No me parece justo recordar el trabajo de alguno de los miles de españoles que trabajaron al servicio de la Organización Sindical Española para denigrar a alguno de sus descendientes. Convendría releer el trabajo publicado por Ángel López de Fez en el que se deja constancia de dónde procedían, qué eran, cómo eran, qué hicieron algunos de los trabajadores de aquel sindicalismo (“La dimensión humana en la Organización Sindical Española”, en El legado de Franco. II, FNFF, Madrid, 2000, pp. 163-216). Aquí se apunta a la “clave sindical” como una de las razones que explican la transformación económica y social de España:
 
«Esa gigantesca red humana extendida por toda España estaba integrada por auténticos trabajadores elegidos en las empresas como enlaces, jurados y vocales en Consejos de Administración, como vocales locales, provinciales y nacionales en sus Juntas Sociales (más tarde Uniones de Trabajadores) y Consejos Provinciales y Nacionales. Auténticos trabajadores, muchos de ellos procedentes de las antiguas UGT y CNT, muchos de ellos auténticos líderes sindicales, que participaron en el desarrollo de la legislación social y en sus reivindicaciones, ajenos seguramente a muchos aspectos de la política, pero firmes y duros en no retroceder un paso en las conquistas laborales desde sus Juntas y Congresos hasta las Cortes»  Ibid., p.164).



Una realidad en acentuado contraste con lo que había ocurrido hasta entonces, mientras las premisas teóricas y las realizaciones prácticas del liberalismo gestaron la aparición de unas alternativas revolucionarias, desembocando en un paroxismo del que se empezó a salir no sin grandes dificultades a partir de 1939. El estado de cosas que comenzó en una Guerra Civil acabó desembocando en un cambio decisivo.

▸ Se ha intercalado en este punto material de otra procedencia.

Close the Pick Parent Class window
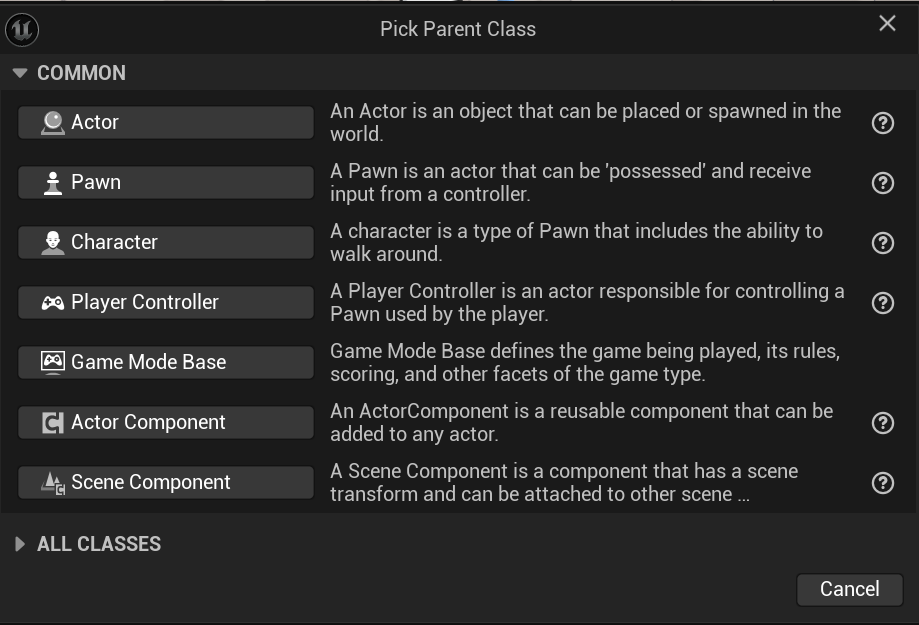 click(x=887, y=24)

Nadie niega las deficiencias y los desequilibrios, menos aún se pretende que el nacionalsindicalismo tuviera la hegemonía en la arquitectura del Nuevo Estado ni se ocultan las diferencias entre las realizaciones de éste y algunas de las propuestas teóricas de José Antonio o de Ramiro Ledesma. Pero del sano realismo que supone comparar la España en cuya edificación intervino aquel sindicalismo con la España anterior e incluso con la de nuestros días se deduce la importancia de la “clave sindical” como base de la pacificación social y de una legislación laboral avanzada.

Aunque parezca paradójico, va a ser un Gobierno socialista el que liquide los últimos restos del sistema de protección al trabajador y del Estado social construido con tanto esfuerzo. Quizá por eso también, liberales y socialistas coinciden en denigrar aquella época histórica. Será porque es la herencia que hay que liquidar para consolidar definitivamente el Estado cipayo que nos administra en nombre de sus amos. O dicho definitivamente para la definitiva desaparición del Estado nacional.